UNIDENTIFIED FEMALE: OK. Well, thank you. I love you.

UNIDENTIFIED MALE: I love you, too.

(END VIDEO CLIP)

ROMANS: Oh, he --

BRIGGS: Oh my God, I can't believe that.

ROMANS: That was adorable.

BRIGGS: My kids would be done with me.

ROMANS: I did throw out some candy this year. I threw it out because --

BRIGGS: Tell me why.

ROMANS: -- child number three ate child number two's candy and I got --

BRIGGS: Ate it all or just stole it?

ROMANS: With the neighbors -- stole it, ate it with the neighbors. I got so mad I threw out everybody's candy and said this holiday is over. So, yes, there was some crying in my house. Mean mom.

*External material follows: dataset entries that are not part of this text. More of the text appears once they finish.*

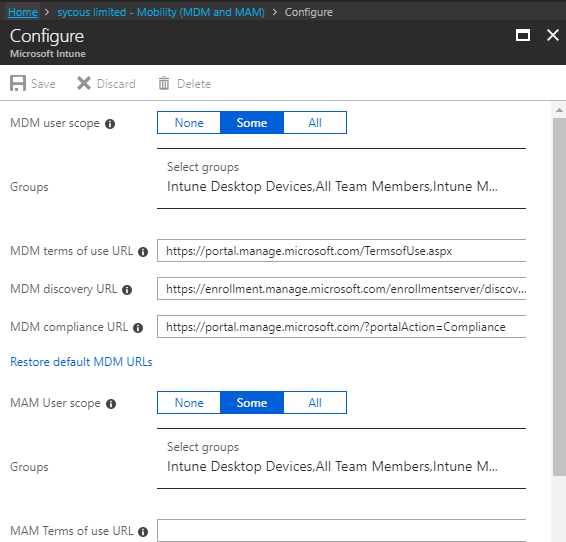Set MAM User scope to All
Viewport: 566px width, 542px height.
click(x=315, y=403)
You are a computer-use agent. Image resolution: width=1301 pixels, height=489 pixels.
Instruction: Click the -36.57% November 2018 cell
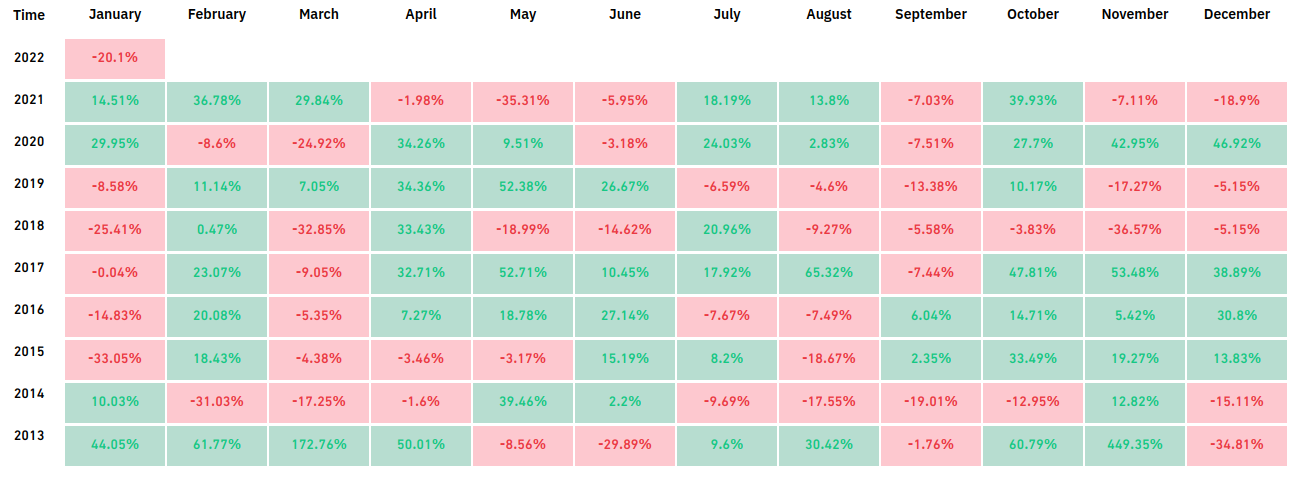tap(1135, 230)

BRIGGS: I love the annual torture.

ROMANS: Thanks for joining us. I'm Christine Romans.

BRIGGS: I'm Dave Briggs. Here's "NEW DAY."

(BEGIN VIDEO CLIP)

UNIDENTIFIED FEMALE: A significant day on Capitol Hill as we saw the release of the first transcripts.

UNIDENTIFIED FEMALE: Ambassador McKinley expressed his concern about Pompeo not having the backs of foreign service officers.

POMPEO: The officers at the State Department have had to testify without counsel. I regret that.

UNIDENTIFIED MALE: He's a coward and frankly, has disqualified himself from continued service as Secretary of State.

NOBLES: Virginia, Kentucky, and Mississippi are the states to watch.

TRUMP: You will vote to reelect Kentucky Gov. Matt Bevin.

UNIDENTIFIED FEMALE: This was a way to rally troops for these candidates.

(END VIDEO CLIP)

ANNOUNCER: This is NEW DAY with Alisyn Camerota and John Berman.

ALISYN CAMEROTA, CNN ANCHOR: Gosh, that was beautiful in Technicolor.

JOHN BERMAN, CNN ANCHOR: Isn't the sun supposed to be up? Isn't is supposed to be morning? What happened?

CAMEROTA: Well, now with the time change that is a bummer, but it's beautiful. It's like we decorated that in Technicolor.

Welcome to our viewers in the United States and around the world. This is NEW DAY.